Tamim Ansary: West of Kabul, East of New York

I finished reading this book the day an article from the New York Times came into my inbox: “Afghanistan Has Become the World’s Largest Humanitarian Crisis.”

A passage from page 59 immediately came to mind: “We just shared the towering profundity of our loss, tasting that resignation to fate that came to us from our Afghan soil, for even as children, we knew that loss would deepen us. That’s what it means to be an Afghan.”

Published after 9/11 when it was Osama bin Laden and the Taliban that put Afghanistan on the map of the majority of Western consciousness, and during a time when the world was angry and calling for the bombing of Afghanistan as retribution, Ansary felt an urgency to let the world know that the Taliban and Bin Laden are not Afghanistan. 

“It’s not only that the Afghan people had nothing to do with this atrocity. They were the first victims of the perpetrators… Some say, Why don’t the Afghans rise up and overthrow the Taliban? The answer is, They’re starved, exhausted, hurt, incapacitated, suffering… There are millions of widows. And the Taliban has been burying these widows in mass graves. The soil is littered with land mines, the farms were all destroyed by the Soviets.”

“We come now to the question of bombing Afghanistan back to the Stone Age. Trouble is, that’s been done. The Soviets took care of it already.”

Make the Afghans suffer? They’re already suffering. Level their houses? Done. Turn their schools into piles of rubble? Done. Eradicate their hospitals? Done. Destroy their infrastructure? Cut them off from medicine and health care? Too late. Someone already did that.”

And yet, this memoir gave room to a heart-warming aspect of Ansary’s writing. From his childhood in Kabul and Lashkargah to adulthood in the United States, there was still space for life, love, friendship, and even for travel.

Unfortunately, 20 years after this book’s publication, the dam is breaking in Afghanistan once more.

History is like a river, except people can only live in lakes, so they dam the current and build villages by still waters — but the dam always breaks.”

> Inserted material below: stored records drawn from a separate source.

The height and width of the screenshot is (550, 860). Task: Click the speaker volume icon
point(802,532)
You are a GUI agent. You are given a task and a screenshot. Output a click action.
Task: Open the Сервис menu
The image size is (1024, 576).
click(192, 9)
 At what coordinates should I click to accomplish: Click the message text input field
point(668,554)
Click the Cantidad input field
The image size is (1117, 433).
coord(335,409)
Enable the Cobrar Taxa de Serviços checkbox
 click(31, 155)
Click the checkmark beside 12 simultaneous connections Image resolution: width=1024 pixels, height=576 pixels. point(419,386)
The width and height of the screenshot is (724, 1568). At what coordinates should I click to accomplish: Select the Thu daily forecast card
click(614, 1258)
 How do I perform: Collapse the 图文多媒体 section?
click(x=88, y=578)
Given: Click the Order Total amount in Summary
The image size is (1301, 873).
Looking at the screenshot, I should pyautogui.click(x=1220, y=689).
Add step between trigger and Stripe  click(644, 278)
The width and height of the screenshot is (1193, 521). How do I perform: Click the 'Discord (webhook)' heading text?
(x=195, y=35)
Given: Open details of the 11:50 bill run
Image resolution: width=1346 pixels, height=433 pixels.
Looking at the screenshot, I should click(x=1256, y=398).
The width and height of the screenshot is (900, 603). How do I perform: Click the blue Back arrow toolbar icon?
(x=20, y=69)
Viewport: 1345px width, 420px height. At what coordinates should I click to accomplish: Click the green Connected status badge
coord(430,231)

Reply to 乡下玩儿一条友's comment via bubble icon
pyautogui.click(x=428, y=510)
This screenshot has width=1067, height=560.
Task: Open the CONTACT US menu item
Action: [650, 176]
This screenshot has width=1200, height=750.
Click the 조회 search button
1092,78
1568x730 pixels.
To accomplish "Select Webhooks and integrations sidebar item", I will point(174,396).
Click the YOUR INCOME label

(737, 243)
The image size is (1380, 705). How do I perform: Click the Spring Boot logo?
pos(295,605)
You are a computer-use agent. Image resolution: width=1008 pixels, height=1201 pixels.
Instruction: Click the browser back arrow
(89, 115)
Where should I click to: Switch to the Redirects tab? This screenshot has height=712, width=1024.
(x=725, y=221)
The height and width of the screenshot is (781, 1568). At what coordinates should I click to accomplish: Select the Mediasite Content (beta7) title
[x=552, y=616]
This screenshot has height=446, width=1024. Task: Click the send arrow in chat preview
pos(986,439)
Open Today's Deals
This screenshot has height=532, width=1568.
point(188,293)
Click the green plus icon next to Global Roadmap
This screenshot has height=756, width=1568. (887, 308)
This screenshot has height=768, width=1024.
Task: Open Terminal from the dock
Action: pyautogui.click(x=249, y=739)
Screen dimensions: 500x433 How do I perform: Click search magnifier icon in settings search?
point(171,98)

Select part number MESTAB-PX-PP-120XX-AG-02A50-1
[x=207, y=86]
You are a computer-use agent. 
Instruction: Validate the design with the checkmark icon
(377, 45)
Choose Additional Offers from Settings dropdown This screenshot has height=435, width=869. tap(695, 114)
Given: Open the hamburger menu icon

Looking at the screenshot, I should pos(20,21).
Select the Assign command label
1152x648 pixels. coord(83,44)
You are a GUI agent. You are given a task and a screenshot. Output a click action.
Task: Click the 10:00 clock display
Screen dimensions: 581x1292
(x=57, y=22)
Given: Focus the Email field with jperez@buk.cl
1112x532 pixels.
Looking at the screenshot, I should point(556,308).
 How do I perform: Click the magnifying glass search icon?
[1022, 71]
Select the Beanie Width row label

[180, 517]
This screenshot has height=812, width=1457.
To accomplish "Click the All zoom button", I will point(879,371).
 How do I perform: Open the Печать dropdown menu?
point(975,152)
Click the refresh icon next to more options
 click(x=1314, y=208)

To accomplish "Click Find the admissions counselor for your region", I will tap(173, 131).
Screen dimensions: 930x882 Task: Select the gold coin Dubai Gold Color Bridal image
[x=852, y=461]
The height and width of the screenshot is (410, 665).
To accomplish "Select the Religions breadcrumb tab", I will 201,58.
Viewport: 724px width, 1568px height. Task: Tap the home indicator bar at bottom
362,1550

Tamim Ansary: Destiny Disrupted

“Destiny Disrupted is neither a textbook nor a scholarly thesis,” goes the preface. “It’s more what I’d tell you in a coffee house.” 

Isn’t that how we’d rather have history presented to us anyway? Wasn’t it just days ago when supposedly smarter people bashed a purported Nadine Lustre account for tweeting a derogatory remark about history as a subject in school? “Stupid. Go back to being an actress,” they said.

I wouldn’t go so far as to say that history is “a waste of time,” but don’t you agree to some extent that most teaching methods and a majority of the curricula need some overhauling for the study of history to become more engaging and internalized? To be so effective that hardly anyone becomes apologists for an evident human rights violator? To have a healthy amount of eastern perspective to balance the overwhelming eurocentrism?

For most students, history has been reduced to a series of unfortunate dates and names that they have to memorize for an exam. So, yeah. Don’t coffee house conversations stay with us longer and give space for our own thoughts? More space to consider one view alongside another?

If the answer is yes, there is a huge possibility that you will find this book well-organized, entertaining, and illuminating. Perhaps not all-encompassing, but that is why it is accessible. Frankopan’s The Silk Roads is a panoramic view, Maalouf’s The Crusades Through Arab Eyes focuses on a specific sequence of events, Ansary’s Destiny Disrupted zooms in and out so that it does not only provide particulars but also a bird’s eye view. All eye-openers, but among the three, I find this to be the most well-written.

I started 2021 with The Silk Roads, 2022 with Destiny Disrupted. This will make a good reading tradition — new year, new eyes. We can use a pair every now and then. 

Happy new eyes, everyone! 

Qais Akbar Omar: A Fort of Nine Towers

“I know of no other book in which the complex realities of life — and death — in contemporary Afghanistan are so starkly and intimately portrayed,” says Jason Elliot, a favorite travel writer who has written about Iran and Afghanistan, of this autobiography by Qais Akbar Omar.

I wholeheartedly agree. It is the first published memoir about growing up in Afghanistan. So beautifully written, it describes an extraordinary life and country, its marvels, its fascinating ethnic groups, the history of its conflicts, and the horrors of three tempestuous decades.
“Pain was our way of life now,” Omar writes. The book brims with pain and loss, but it is also full of life. To have been written by someone who found solace in literature during the darkest times, and who suffered but endured the cruelty and futility of wars, makes “extraordinary” an understatement.

I read from and about these places of conflict to learn, but I have been asking myself why I have also grown to love and seek out their literature. This book illuminates one of the answers: I am drawn to how their sensitivity to beauty is commensurate with their heightened awareness of the fragility of life.

And if it is this that their lives and words constantly teach me, among a hundred other things, then I will continue to read from this part of the world.